PEER 2 PEER
LOOK PHOTO BIENNIAL 2019 @ OPEN EYE GALLERY
Thursday 17th October was a busy day 4 us! First stop was the opening of the LOOK PHOTO BIENNIAL at the Open Eye. Peer to Peer is the result of a collaboration between 14 artists and 14 curators from the UK and China which platforms talented artists (mainly photographers) and their work – ranging from gender identity, nature/wildlife, and urban lifestyles. Upstairs is Orlando, an installation by Alix Marie that looks like a pile of bin bags with images of raw meat printed on them. Not entirely off the mark because they are actually super zoomed-in images of people’s bodies, crumpled up and scattered seemingly randomly in piles around the room. I overheard some men complaining that art where you have to read the description to “get it” isn’t real art, but I disagree on two levels. 1) They literally came up and glanced at it for less than 2 minutes before deciding they didn’t “get it”, they didn’t even get close up enough to see the nipples and arm hair bristles and feel the uncomfortableness of having the unfiltered and broken-up human body shoved in your face. 2) Does the meaning of art have to be singular? Do we all have to enter a gallery and a) get immediate gratification from the art work and b) all agree on what it means? Is there no value in taking the time, in using your own mind, to reflect on how the work makes you feel? Because, to me, Marie’s work made me question that idea of bodies as necessarily connected to our minds and our personalities and prompted me to think about how what is on the outside is really just raw meat and may have nothing to do with the individual which it encases. I liked that it left me thinkin’.
Downstairs, Wu Yue’s photographs of the former pleasure-club turned OAP home in China were another personal highlight, all being beautifully shot to capture moments of light against shadow. Our obsession with youth can make us think that old age is the creeping-up of darkness which drains away our vitality and with it our desires and our pleasure-seeking energy.
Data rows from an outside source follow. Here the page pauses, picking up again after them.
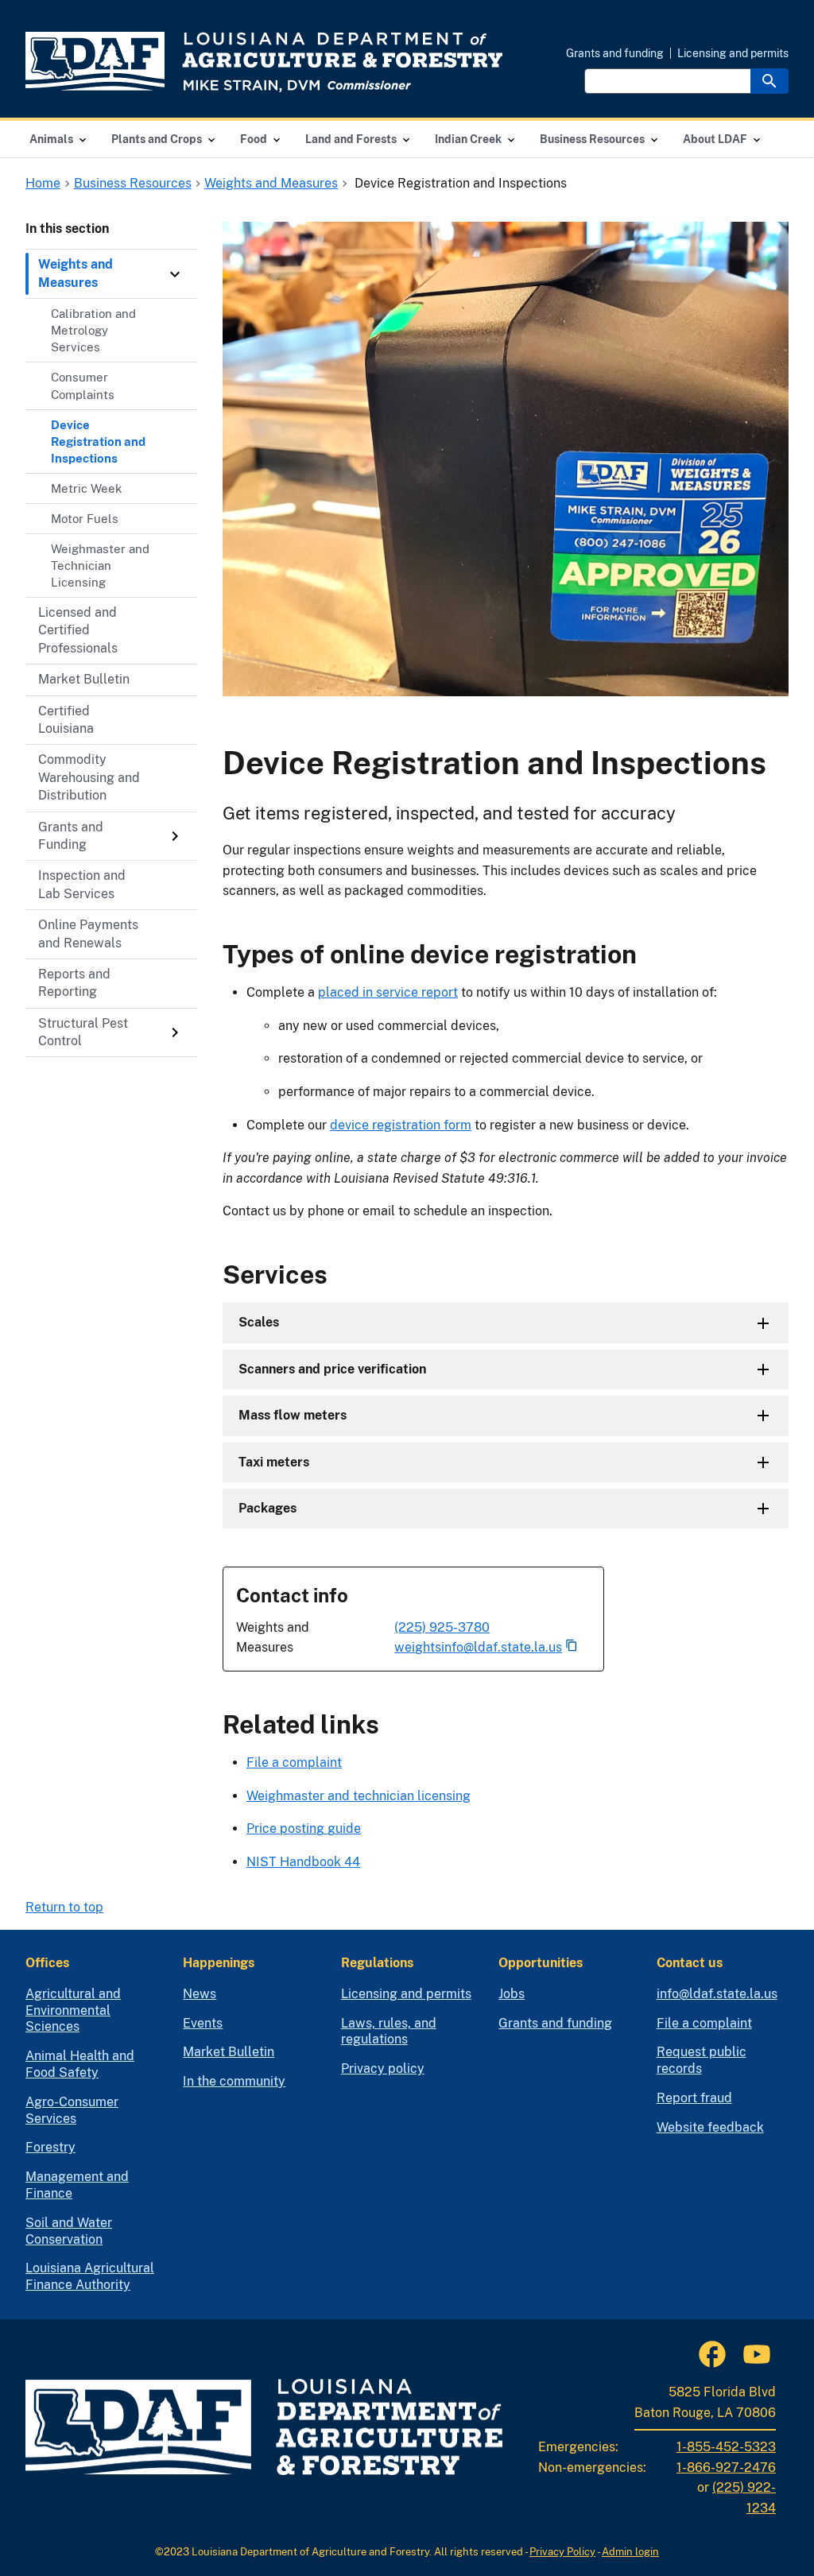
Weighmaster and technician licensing (358, 1795)
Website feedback (710, 2127)
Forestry (50, 2147)
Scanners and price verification (332, 1369)
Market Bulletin (228, 2051)
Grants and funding (615, 53)
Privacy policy (382, 2068)
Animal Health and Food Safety (79, 2064)
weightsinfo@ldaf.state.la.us (478, 1647)
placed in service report (388, 992)
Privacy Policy (562, 2552)
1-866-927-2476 (726, 2467)
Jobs (511, 1993)
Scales (258, 1322)
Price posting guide (303, 1828)
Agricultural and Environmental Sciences (73, 2010)
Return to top (64, 1907)
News (199, 1993)
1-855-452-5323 (726, 2446)
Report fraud (694, 2097)
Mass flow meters (292, 1415)
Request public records (701, 2060)
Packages (267, 1508)
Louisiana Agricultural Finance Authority (89, 2276)
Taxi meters (273, 1462)
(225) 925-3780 (442, 1627)
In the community (234, 2081)
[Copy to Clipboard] (571, 1646)
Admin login (630, 2552)
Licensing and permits (733, 53)
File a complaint (294, 1762)
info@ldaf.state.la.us (717, 1993)
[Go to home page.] (263, 62)
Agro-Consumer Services (71, 2110)
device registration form (400, 1125)
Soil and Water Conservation (68, 2231)
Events (203, 2023)
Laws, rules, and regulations (388, 2031)
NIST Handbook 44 (303, 1861)
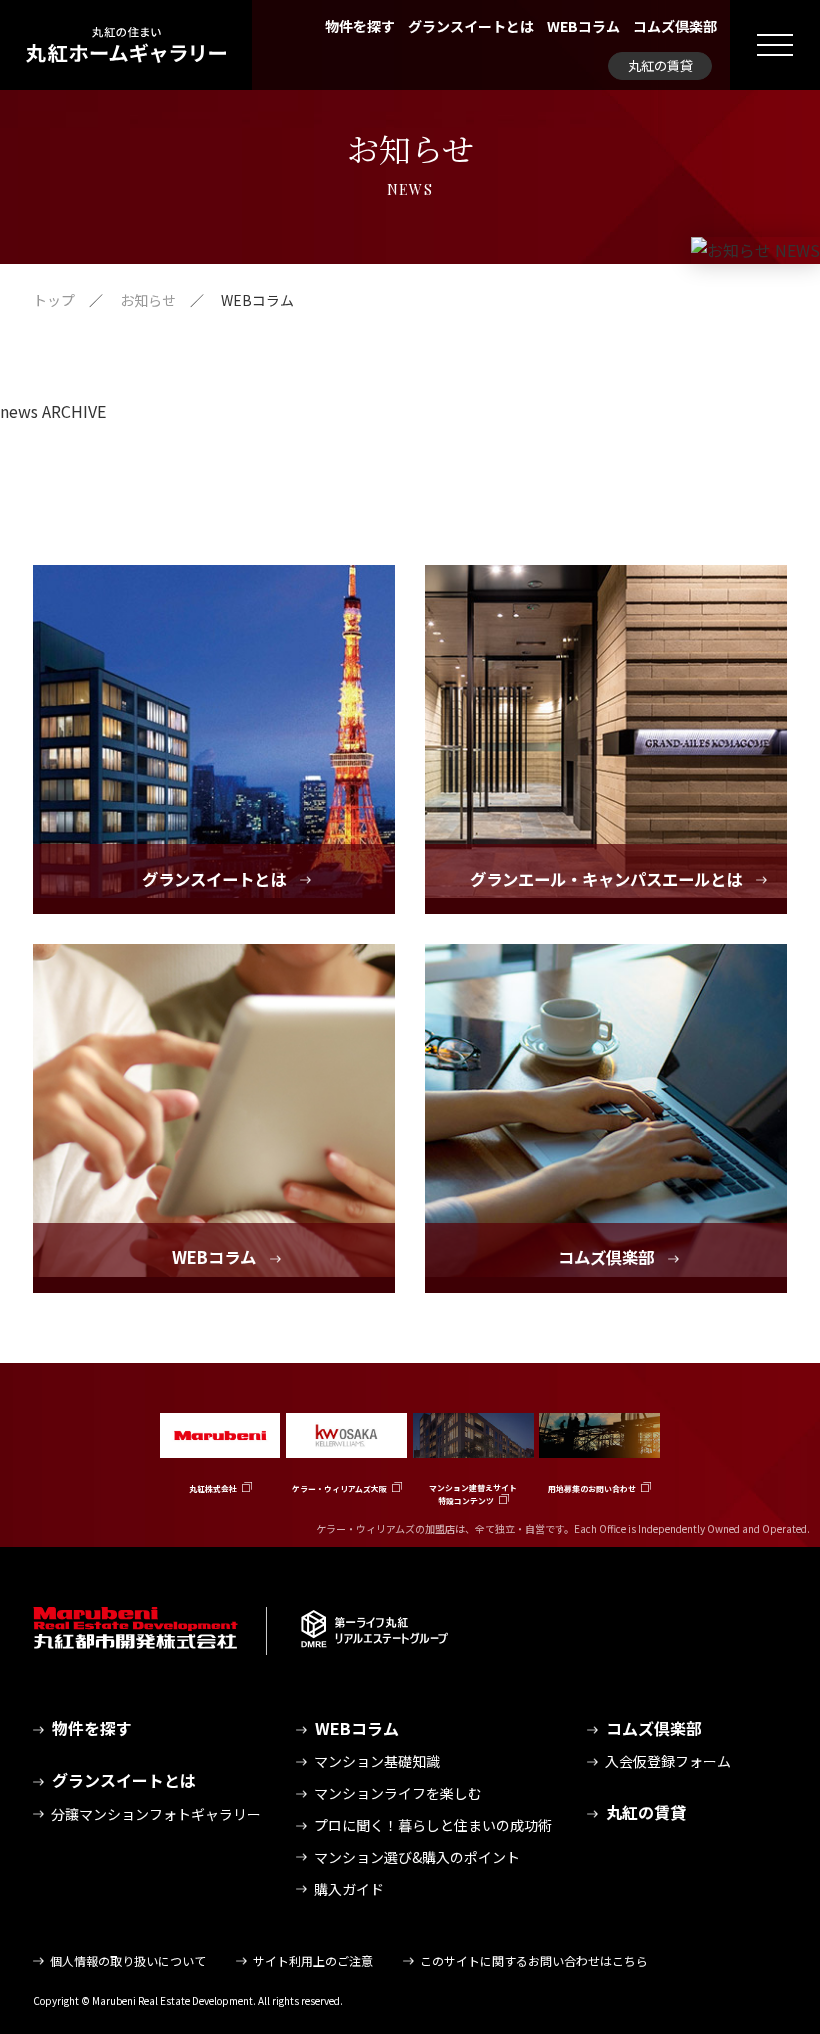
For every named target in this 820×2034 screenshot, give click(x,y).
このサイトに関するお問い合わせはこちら (534, 1960)
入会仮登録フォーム (668, 1761)
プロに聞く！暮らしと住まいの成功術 (433, 1825)
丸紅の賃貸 (660, 65)
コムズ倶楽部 (675, 26)
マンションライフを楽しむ (398, 1793)
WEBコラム (583, 26)
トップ (54, 300)
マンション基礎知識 (377, 1761)
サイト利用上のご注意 (313, 1960)
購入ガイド (349, 1889)
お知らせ (148, 300)
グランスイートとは (471, 26)
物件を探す (360, 26)
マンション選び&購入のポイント (417, 1857)
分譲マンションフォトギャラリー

From Wu Yue’s photographs you see the value in age, and not just through the tired cliché of “gaining wisdom”, but through the idea that old age doesn’t have to be about loss, maybe it can be about new life and new ways to explore old passions. All of the art work is worth seeing and does definite justice to the rising success of the artists and to the connection between Liverpool and China. But you definitely haven’t missed out too much in not going to the opening which felt very… artsy-fartsy old-school. The speeches given by the curators were repetitive and, frankly, a bit too self-congratulatory. I left half way through one to have a coughing fit upstairs (thank you freshers) and when I came back down I thought it was the same speech but it was actually a different person speaking. I’m not trying to undermine the immense amout of hard work that goes into the setting up and curation of an international exhibition like this, but the BAFTA-acceptance speech vibe was just a bit dull and everything that was said could be found in the info booklet. I think a lot more would have been gained from having the curators (and maybe some artists?) sit on a panel and take questions from the audience – that way you as the viewer feel involved rather than feeling like an outsider permitted to have a brief glimpse at the inner workings of the closed-off Art World.